If you’ve begun the process of applying to colleges, you might have heard the term “prior-prior” thrown around. But what exactly does this mean? Prior-prior (or PPY) refers to the Free Application for Federal Student Aid (FAFSA) and a recent policy change that allows families to complete the form and file for financial aid using tax documents from two years ago, or the “prior-prior” year.
Students no longer have to wait for delayed tax information to apply for financial aid, which is good news for everyone. In today’s College 101 feature, we outline these changes and discuss how they affect the application process.
Why Should I File a FAFSA?
The FAFSA form is instrumental in determining what type of financial aid packages students will receive from a school. Using tax information, each institution’s Financial Aid Office calculates the package an applicant is awarded, ranging from need-based scholarships to grants and loans. The amount is determined using data from the tax transcript submitted along with the FAFSA form.
At many institutions, a student’s application is not considered complete until the FAFSA form is submitted. In short: file the FAFSA to determine what financial aid you’ll receive and to make sure your application is complete. Even if you think your family won’t qualify for financial aid, there may be housing grants or other awards available.
What’s the Big Deal with PPY?
Until this year, the amount of aid calculated using the FAFSA forms was based on the most recent tax documents available. Federal tax information for the prior year is not available until January. Previously students would complete their college applications in the fall, but have to wait until January to file the FAFSA.
With the recent introduction of PPY, students and their families are able to file the FAFSA form much earlier. In fact, forms will be available in October this year, a full three months earlier than in previous years.

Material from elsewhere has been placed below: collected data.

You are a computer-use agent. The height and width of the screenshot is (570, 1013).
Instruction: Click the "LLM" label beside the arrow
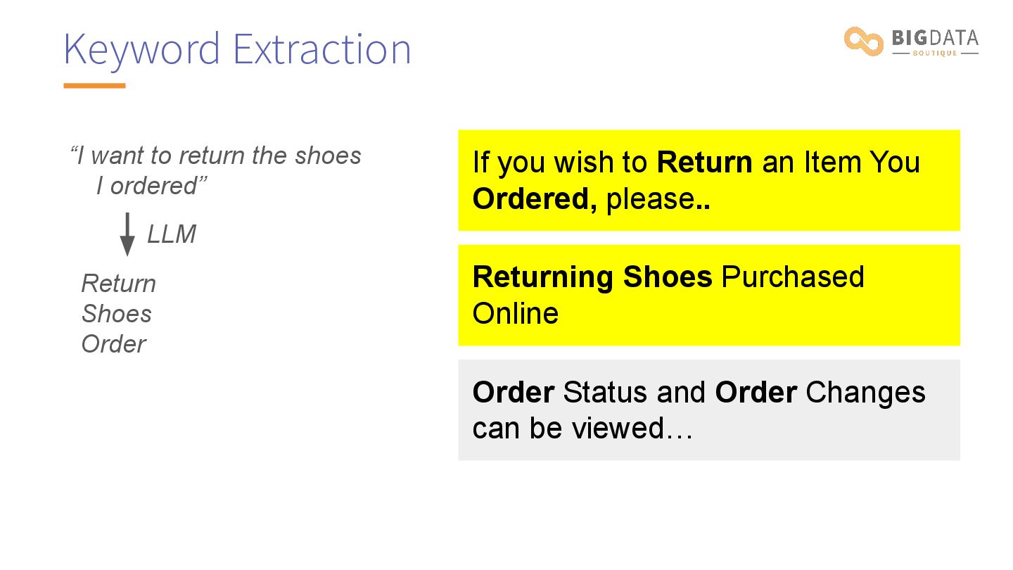tap(171, 234)
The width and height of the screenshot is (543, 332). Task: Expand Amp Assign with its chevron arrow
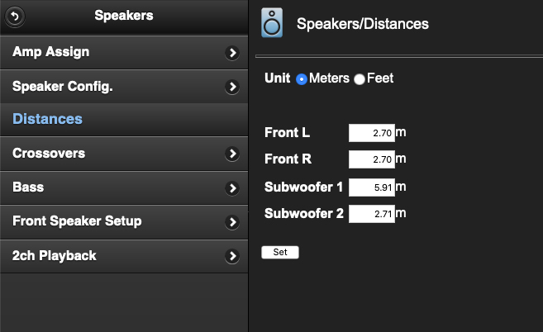point(232,53)
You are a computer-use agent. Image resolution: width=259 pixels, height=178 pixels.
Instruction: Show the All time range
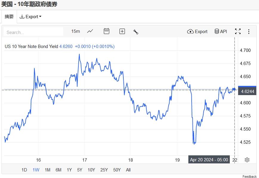128,170
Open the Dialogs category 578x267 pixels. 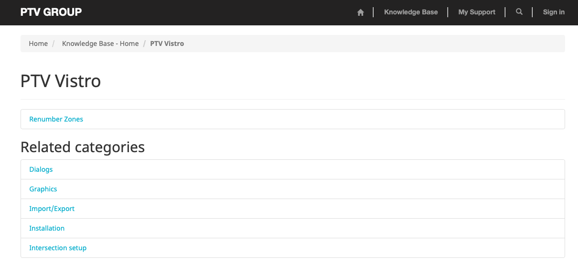click(x=41, y=169)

Why does PPY matter to me?
The ability to file your FAFSA form in October, as opposed to January, has many benefits for the student. When students apply for financial aid earlier, schools can in turn provide financial aid decisions sooner. This means you can make an informed decision about which institution to attend much earlier in the process. The October availability also aligns more closely with traditional admissions deadlines, meaning there will be no conflict for priority applications such as Early Action or Honors programs.
Paying for college can be challenging, but this change to the FAFSA process is one that will help students and their families make better, more informed financial aid decisions.